**Task description**
Among the lines of data below, reproduce only those from the one with "Gift Cards (136, 1529)" through the one with "Brosse à dents pour enfants coccinelle", exactly as they stand, both ends included.

Stored data:
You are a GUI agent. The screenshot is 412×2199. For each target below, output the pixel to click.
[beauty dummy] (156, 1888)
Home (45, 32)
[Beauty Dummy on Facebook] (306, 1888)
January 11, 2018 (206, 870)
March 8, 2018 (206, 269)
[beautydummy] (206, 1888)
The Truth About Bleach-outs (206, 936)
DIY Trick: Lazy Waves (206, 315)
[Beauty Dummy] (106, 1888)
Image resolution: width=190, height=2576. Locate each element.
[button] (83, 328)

--

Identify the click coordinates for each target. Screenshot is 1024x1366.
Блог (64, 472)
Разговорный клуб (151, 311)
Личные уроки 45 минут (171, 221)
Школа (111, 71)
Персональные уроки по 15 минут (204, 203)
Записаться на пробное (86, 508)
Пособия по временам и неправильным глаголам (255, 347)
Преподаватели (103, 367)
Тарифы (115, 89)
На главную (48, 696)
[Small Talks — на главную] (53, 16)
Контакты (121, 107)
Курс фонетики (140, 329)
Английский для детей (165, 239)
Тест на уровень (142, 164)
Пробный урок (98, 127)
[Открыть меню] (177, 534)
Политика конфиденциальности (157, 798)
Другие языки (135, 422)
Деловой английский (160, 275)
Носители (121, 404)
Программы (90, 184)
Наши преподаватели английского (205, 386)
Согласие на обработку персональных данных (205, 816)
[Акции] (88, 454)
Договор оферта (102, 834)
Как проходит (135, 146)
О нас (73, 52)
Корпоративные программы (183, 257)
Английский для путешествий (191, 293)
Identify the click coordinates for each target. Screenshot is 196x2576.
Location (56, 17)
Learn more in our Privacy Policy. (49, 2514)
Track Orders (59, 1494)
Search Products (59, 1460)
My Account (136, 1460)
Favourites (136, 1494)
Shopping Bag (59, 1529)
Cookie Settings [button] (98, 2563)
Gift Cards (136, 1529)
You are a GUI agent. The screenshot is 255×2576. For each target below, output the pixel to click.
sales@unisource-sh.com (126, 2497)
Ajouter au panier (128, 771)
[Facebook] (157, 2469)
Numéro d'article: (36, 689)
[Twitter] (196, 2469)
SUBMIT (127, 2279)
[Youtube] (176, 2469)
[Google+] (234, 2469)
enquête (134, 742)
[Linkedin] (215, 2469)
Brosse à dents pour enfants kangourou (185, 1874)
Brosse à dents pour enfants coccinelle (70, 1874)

**Task output**
Gift Cards (136, 1529)
You are a GUI agent. The screenshot is 255×2576. For each target below, output the pixel to click.
sales@unisource-sh.com (126, 2497)
Ajouter au panier (128, 771)
[Facebook] (157, 2469)
Numéro d'article: (36, 689)
[Twitter] (196, 2469)
SUBMIT (127, 2279)
[Youtube] (176, 2469)
[Google+] (234, 2469)
enquête (134, 742)
[Linkedin] (215, 2469)
Brosse à dents pour enfants kangourou (185, 1874)
Brosse à dents pour enfants coccinelle (70, 1874)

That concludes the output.